Excerpted passage:
-------------------------

Re: [PATCH] mm: documentation: remove hopelessly out-of-date locking doc

Wanpeng Li <liwanp@xxxxxxxxxxxxxxxxxx> · Fri, 13 Dec 2013 16:21:19 +0800

On Tue, Dec 10, 2013 at 11:18:04AM -0800, Dave Hansen wrote:
>From: Dave Hansen <dave.hansen@xxxxxxxxx>
>
>Documentation/vm/locking is a blast from the past.  In the entire
>git history, it has had precisely Three modifications.  Two of
>those look to be pure renames, and the third was from 2005.
>
>The doc contains such gems as:
>
>> The page_table_lock is grabbed while holding the
>> kernel_lock spinning monitor.
>
>> Page stealers hold kernel_lock to protect against a bunch of
>> races.
>
>Or this which talks about mmap_sem:
>
>> 4. The exception to this rule is expand_stack, which just
>>    takes the read lock and the page_table_lock, this is ok
>>    because it doesn't really modify fields anybody relies on.
>
>expand_stack() doesn't take any locks any more directly, and the
>mmap_sem acquisition was long ago moved up in to the page fault
>code itself.

-------------------------

Given data:
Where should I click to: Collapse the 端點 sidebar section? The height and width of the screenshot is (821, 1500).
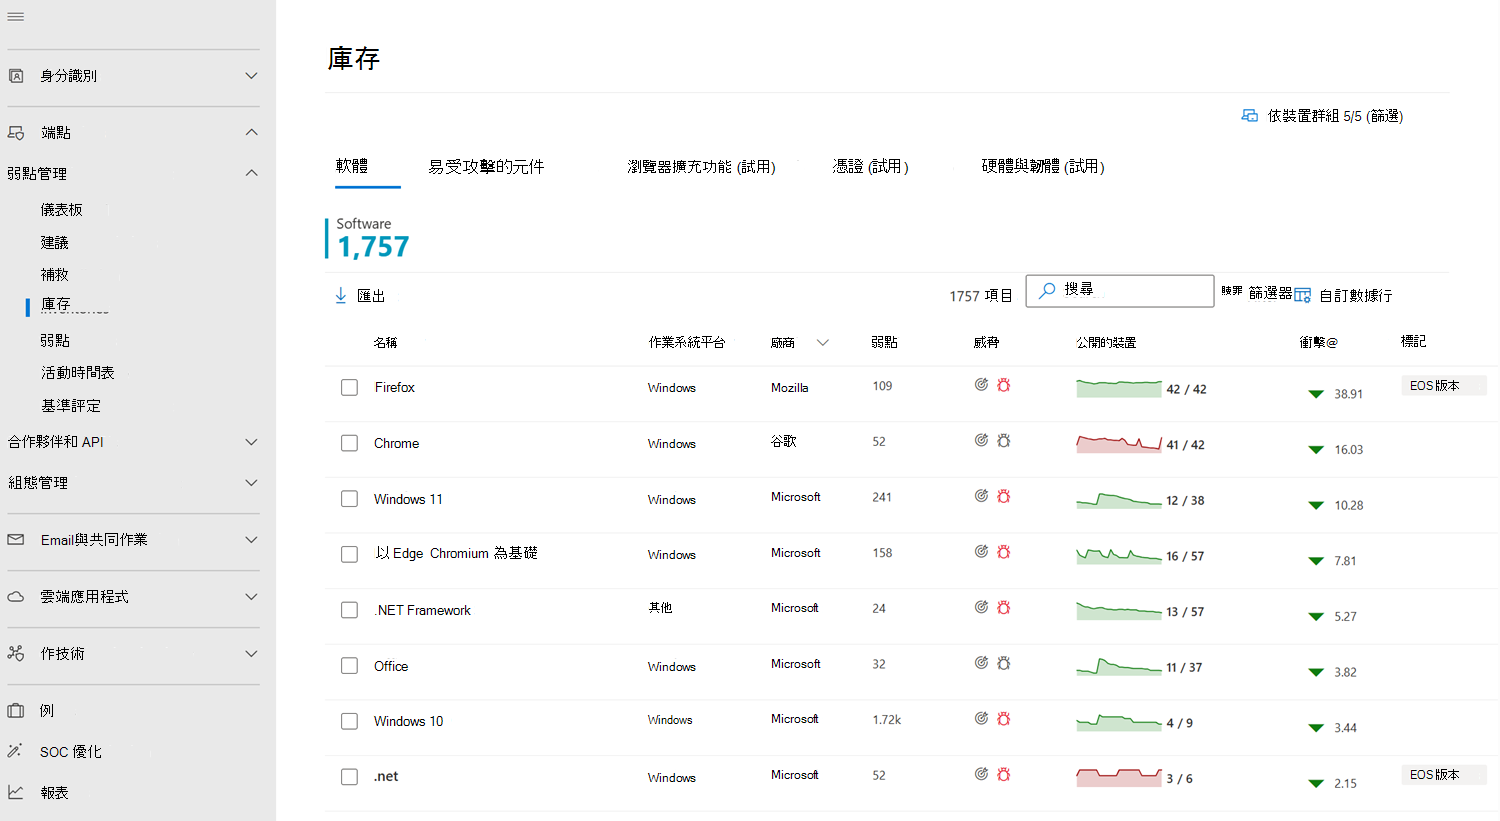click(x=251, y=131)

-------------------------

Tasks for this exercise:
**a)** In the locking-doc patch thread above, how many modifications has Documentation/vm/locking had in its entire git history?
**b)** Please summarize the locking-doc patch thread in exactly two sentences.
**c)** Continue the locking-doc patch thread from its last line.

Responses for each task:
**a)** Three.

**b)** Dave Hansen's patch removes Documentation/vm/locking, which has had only three modifications in the entire git history: two apparently pure renames and one from 2005. The description quotes outdated passages about kernel_lock and mmap_sem, noting that expand_stack() no longer takes any locks directly and that mmap_sem acquisition was long ago moved up into the page fault code.

**c)**
>
>It could be argued that we need to rewrite this, but it is

Anybody who can rewrite it is appreciated. ;-)

>dangerous to leave it as-is.  It will confuse more people than it
>helps.
>
>Signed-off-by: Dave Hansen <dave.hansen@xxxxxxxxx>
>---
> Documentation/vm/locking | 130 -----------------------------------------------
> 1 file changed, 130 deletions(-)
> delete mode 100644 Documentation/vm/locking
>
>diff --git a/Documentation/vm/locking b/Documentation/vm/locking
>deleted file mode 100644
>index f61228b..0000000
>--- a/Documentation/vm/locking
>+++ /dev/null
>@@ -1,130 +0,0 @@
>-Started Oct 1999 by Kanoj Sarcar <kanojsarcar@xxxxxxxxx>
>-
>-The intent of this file is to have an uptodate, running commentary 
>-from different people about how locking and synchronization is done 
>-in the Linux vm code.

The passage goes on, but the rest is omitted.